Andere Netzwerke bieten offensichtliche Berührungspunkte. Die Junge Wirtschaftskammer oder die Junior Chamber International Switzerland (JCI), Vereinigungen junger Geschäftsleute, Netzwerke von Selbstständigen, gemischte oder branchenspezifische Berufskreise.

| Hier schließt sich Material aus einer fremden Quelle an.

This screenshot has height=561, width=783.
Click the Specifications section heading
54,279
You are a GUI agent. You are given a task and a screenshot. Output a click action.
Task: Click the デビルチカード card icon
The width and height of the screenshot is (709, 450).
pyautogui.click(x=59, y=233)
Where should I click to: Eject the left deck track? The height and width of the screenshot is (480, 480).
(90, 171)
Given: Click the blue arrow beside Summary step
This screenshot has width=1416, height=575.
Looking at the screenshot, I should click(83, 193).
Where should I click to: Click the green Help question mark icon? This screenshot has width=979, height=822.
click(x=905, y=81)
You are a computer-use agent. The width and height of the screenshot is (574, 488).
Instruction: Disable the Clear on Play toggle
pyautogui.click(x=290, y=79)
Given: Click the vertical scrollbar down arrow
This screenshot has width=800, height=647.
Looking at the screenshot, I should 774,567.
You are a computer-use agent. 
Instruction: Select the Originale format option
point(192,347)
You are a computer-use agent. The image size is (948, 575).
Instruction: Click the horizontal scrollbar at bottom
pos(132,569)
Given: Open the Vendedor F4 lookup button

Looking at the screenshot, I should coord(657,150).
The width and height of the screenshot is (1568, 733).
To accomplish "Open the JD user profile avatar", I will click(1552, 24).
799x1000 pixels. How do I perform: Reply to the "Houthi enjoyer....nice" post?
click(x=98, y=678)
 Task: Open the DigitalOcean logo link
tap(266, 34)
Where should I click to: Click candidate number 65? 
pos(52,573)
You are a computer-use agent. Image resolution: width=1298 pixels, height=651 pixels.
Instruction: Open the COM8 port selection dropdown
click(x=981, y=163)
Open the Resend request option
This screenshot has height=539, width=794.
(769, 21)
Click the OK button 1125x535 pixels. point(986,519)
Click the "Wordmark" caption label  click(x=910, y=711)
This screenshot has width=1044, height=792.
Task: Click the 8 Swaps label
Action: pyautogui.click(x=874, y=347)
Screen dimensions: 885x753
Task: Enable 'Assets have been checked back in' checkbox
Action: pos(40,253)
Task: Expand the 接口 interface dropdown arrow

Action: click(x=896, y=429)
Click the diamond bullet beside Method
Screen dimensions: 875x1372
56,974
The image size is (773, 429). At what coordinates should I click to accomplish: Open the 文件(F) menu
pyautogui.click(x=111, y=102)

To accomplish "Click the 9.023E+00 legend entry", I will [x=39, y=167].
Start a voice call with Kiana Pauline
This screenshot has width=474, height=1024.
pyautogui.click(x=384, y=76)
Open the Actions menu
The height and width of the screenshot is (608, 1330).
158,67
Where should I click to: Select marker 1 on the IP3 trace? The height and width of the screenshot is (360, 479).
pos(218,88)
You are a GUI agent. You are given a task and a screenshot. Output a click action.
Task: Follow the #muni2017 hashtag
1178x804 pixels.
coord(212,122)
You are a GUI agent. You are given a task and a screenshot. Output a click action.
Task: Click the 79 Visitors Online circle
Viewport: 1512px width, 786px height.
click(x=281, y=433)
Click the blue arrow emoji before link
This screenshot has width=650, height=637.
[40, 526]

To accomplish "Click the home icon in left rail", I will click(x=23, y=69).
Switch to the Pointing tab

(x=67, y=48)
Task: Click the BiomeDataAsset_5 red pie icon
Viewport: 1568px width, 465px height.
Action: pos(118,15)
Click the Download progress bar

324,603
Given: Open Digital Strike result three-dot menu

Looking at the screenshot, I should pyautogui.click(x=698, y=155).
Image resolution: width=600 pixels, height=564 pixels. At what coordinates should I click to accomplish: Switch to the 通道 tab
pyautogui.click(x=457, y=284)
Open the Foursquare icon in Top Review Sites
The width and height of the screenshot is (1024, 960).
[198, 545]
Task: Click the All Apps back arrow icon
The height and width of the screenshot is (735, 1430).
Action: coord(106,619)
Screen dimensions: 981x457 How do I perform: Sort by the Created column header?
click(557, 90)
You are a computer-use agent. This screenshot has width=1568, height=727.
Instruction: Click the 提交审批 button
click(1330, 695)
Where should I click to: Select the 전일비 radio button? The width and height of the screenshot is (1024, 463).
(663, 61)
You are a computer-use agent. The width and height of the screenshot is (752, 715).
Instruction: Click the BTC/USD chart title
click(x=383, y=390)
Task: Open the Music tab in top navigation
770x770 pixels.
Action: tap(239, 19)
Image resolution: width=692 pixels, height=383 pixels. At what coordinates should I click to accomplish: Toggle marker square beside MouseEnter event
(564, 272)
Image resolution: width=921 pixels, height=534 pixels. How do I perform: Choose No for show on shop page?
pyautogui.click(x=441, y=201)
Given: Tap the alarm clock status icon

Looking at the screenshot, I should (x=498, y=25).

Nicht zu vergessen sind kulturelle, sportliche und gesellschaftliche Milieus, in denen ehrenamtliches Engagement bereits eine Selbstverständlichkeit ist und zu denen sich die philanthropische Komponente von Rotary gesellt. Auf sie zuzugehen, sie zur Teilnahme an einer Aktion einzuladen, ihnen vor einer formellen Mitgliedschaft eine Erfahrung anzubieten, ist oft der erste entscheidende Schritt. Gemeinsame Aktionen können Rotary auch für neue Mitglieder attraktiv machen.

Formate und Finanzen

Die Form ist genauso wichtig wie der Inhalt. Dynamische Treffen, sichtbare Projekte, klare Kommunikation, Flexibilität. Clubs, die es wagen, ihren Rhythmus anzupassen, ihre Formate zu diversifizieren und neuen Mitgliedern zu vertrauen, stärken ihre Attraktivität, ohne sich selbst zu verleugnen. Die generationsübergreifende Zusammenarbeit wird so zu einer Stärke statt zu einem fragilen Gleichgewicht.

Auch die Frage der Finanzen sollte klar und ohne Tabus angesprochen werden. Für Frauen und Männer, die am Anfang oder in der Mitte ihrer beruflichen Laufbahn stehen, oft mit dem Aufbau einer Karriere beschäftigt sind und manchmal eine noch junge Familie haben, können die Beitragszahlungen für Rotary ein echtes Hindernis darstellen. Einige Clubs, die traditionell hohe Beiträge verlangen, stellen sich zu Recht die Frage, wie attraktiv sie für jüngere Menschen sind. Es gibt jedoch Lösungsansätze: Ratenzahlung der Beiträge, reduzierte Beiträge während der Integrationsphase, vorübergehende Anpassung der finanziellen Beteiligung oder schrittweises Engagement in Aktionen vor einer vollständigen Mitgliedschaft.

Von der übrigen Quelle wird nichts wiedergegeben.